» **What you should do**
Before doing anything else, copy the entries below exactly.
──────── Data under study ────────
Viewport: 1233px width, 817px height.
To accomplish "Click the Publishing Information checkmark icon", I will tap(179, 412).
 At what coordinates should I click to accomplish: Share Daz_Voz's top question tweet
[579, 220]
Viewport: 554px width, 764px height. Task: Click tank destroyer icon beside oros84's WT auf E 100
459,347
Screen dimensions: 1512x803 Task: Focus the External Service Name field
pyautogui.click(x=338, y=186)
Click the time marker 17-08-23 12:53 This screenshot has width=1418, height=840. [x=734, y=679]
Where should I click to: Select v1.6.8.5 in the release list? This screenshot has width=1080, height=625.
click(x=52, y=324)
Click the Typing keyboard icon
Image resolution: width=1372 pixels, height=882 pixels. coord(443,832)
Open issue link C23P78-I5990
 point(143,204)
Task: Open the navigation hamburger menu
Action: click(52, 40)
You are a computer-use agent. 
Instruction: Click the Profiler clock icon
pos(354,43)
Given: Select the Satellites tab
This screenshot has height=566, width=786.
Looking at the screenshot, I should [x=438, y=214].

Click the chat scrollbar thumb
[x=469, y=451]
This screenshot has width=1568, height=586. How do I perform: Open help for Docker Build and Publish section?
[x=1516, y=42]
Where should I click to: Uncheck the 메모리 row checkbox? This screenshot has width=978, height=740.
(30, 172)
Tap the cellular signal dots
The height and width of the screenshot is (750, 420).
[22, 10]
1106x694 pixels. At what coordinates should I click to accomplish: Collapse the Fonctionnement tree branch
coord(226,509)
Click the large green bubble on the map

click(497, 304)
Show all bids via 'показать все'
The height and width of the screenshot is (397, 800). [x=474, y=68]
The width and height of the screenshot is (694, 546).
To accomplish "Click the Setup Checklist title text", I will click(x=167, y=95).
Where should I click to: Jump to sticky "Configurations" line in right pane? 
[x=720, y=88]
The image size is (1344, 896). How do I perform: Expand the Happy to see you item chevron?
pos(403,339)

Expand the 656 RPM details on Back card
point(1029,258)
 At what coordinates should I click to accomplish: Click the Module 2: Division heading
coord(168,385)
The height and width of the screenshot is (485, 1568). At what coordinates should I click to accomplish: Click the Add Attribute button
────────
» **Answer to the problem**
Viewport: 1233px width, 817px height.
To accomplish "Click the Publishing Information checkmark icon", I will tap(179, 412).
 At what coordinates should I click to accomplish: Share Daz_Voz's top question tweet
[579, 220]
Viewport: 554px width, 764px height. Task: Click tank destroyer icon beside oros84's WT auf E 100
459,347
Screen dimensions: 1512x803 Task: Focus the External Service Name field
pyautogui.click(x=338, y=186)
Click the time marker 17-08-23 12:53 This screenshot has width=1418, height=840. [x=734, y=679]
Where should I click to: Select v1.6.8.5 in the release list? This screenshot has width=1080, height=625.
click(x=52, y=324)
Click the Typing keyboard icon
Image resolution: width=1372 pixels, height=882 pixels. coord(443,832)
Open issue link C23P78-I5990
 point(143,204)
Task: Open the navigation hamburger menu
Action: click(52, 40)
You are a computer-use agent. 
Instruction: Click the Profiler clock icon
pos(354,43)
Given: Select the Satellites tab
This screenshot has height=566, width=786.
Looking at the screenshot, I should [x=438, y=214].

Click the chat scrollbar thumb
[x=469, y=451]
This screenshot has width=1568, height=586. How do I perform: Open help for Docker Build and Publish section?
[x=1516, y=42]
Where should I click to: Uncheck the 메모리 row checkbox? This screenshot has width=978, height=740.
(30, 172)
Tap the cellular signal dots
The height and width of the screenshot is (750, 420).
[22, 10]
1106x694 pixels. At what coordinates should I click to accomplish: Collapse the Fonctionnement tree branch
coord(226,509)
Click the large green bubble on the map

click(497, 304)
Show all bids via 'показать все'
The height and width of the screenshot is (397, 800). [x=474, y=68]
The width and height of the screenshot is (694, 546).
To accomplish "Click the Setup Checklist title text", I will click(x=167, y=95).
Where should I click to: Jump to sticky "Configurations" line in right pane? 
[x=720, y=88]
The image size is (1344, 896). How do I perform: Expand the Happy to see you item chevron?
pos(403,339)

Expand the 656 RPM details on Back card
point(1029,258)
 At what coordinates should I click to accomplish: Click the Module 2: Division heading
coord(168,385)
The height and width of the screenshot is (485, 1568). At what coordinates should I click to accomplish: Click the Add Attribute button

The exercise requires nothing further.